● Excerpted passage
We do not necessarilly need to have video and audio combined, but we do want to check whether they are synchronized (they should be, but it's always good to do a sanity check).

We will combine the audio and video for each trial using `ffmpeg` package, and save it as a new video file.


In [None]:
#| code-fold: false
#| code-summary: Code to prepare environment

wavloc = trialfolder+'Audio\\'
wavfiles = glob.glob(wavloc+'*denoised.wav')
audiovideo = datafolder+'Data_processed\\AudioVideo\\'

# if the folder doesn't exist, create it
if not os.path.exists(audiovideo):
    os.makedirs(audiovideo)
    
videofolder = datafolder+'Data_processed\\Data_trials\\'

# Inititate error log
errorlog2 = []

# loop over Audio files
for file in wavfiles:

    print('Now processing file '+file)

    filename = file.split('\\')[-1].split('.')[0]

    dyadIndex = filename.split('_')[0]   # this is dyad number
    partIndex = filename.split('_')[1]   # this is part of the session
    sessionIndex = dyadIndex + '_' + partIndex # this is the session index
    print(sessionIndex)

● Problem to work on
Please continue the notebook excerpt on merging each trial's audio and video with ffmpeg, picking up right after its last line.

● Data extract
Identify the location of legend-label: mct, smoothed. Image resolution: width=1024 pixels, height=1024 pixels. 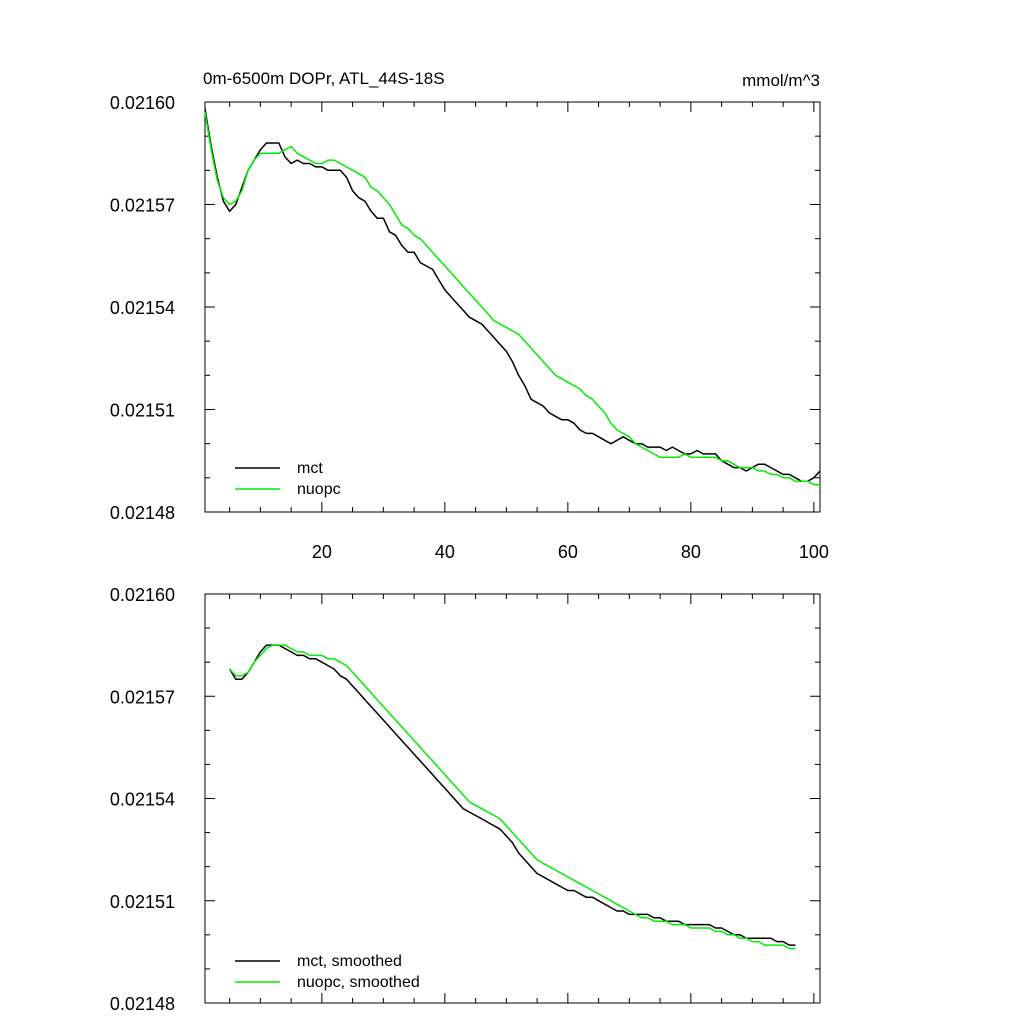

● Answer to this problem
    if sessionIndex != '53_2':
        continue

    if '_rein_' in file:
        trialIndex = filename.split('_')[4] # this is trial number
        participant = filename.split('_')[8] # this is participant 0/1
        word = filename.split('_')[9] # this is the word
        modality = filename.split('_')[10] # this is the modality

    else: 
        trialIndex = filename.split('_')[3] # this is trial number
        participant = filename.split('_')[7] # this is participant 0/1
        word = filename.split('_')[8] # this is the word
        modality = filename.split('_')[9] # this is the modality

    # handle correction
    if 'c0' in file:
        correction = '_c0'
    elif 'c1' in file:
        correction = '_c1'
    elif 'c2' in file:
        correction = '_c2'
    else:
        correction = ''
    # trial type
    if '_pr_' in file:
        trialtype = 'pr'
    else:
        trialtype = 'trial'

    # if it's corrected file or not
    if 'corrected' in file:
        add = '_corrected'
    else:
        add = ''

    if '_rein_' in file:
        output_path = os.path.abspath(os.path.join(audiovideo, f"{sessionIndex}_rein_{trialtype}_{trialIndex}_{participant}_{word}_{modality}{correction}_final.avi"))

    else:
        output_path = os.path.abspath(os.path.join(audiovideo, f"{sessionIndex}_{trialtype}_{trialIndex}_{participant}_{word}_{modality}{correction}_final.avi"))

    # if os.path.exists(output_path):
    #     print('Video already exists, skipping...')
    #     continue

    #load in the audio
    print('Loading the audio')
    audio_path = os.path.join(wavloc, file)
    if not os.path.exists(audio_path):
        print(f"Audio file not found: {audio_path}")

    # input the video with ffmpg
    input_audio = ffmpeg.input(audio_path)
    print(input_audio)
    #load in the video with matchich trialIndex and SessionIndex
    print('Loading the video')
    if '_rein_' in file:
        video_path = os.path.join(videofolder + f"{sessionIndex}_rein_{trialtype}_{trialIndex}_{participant}_{word}_{modality}{add}{correction}_video_raw.avi")
    else:
        video_path = os.path.join(videofolder + f"{sessionIndex}_{trialtype}_{trialIndex}_{participant}_{word}_{modality}{add}{correction}_video_raw.avi")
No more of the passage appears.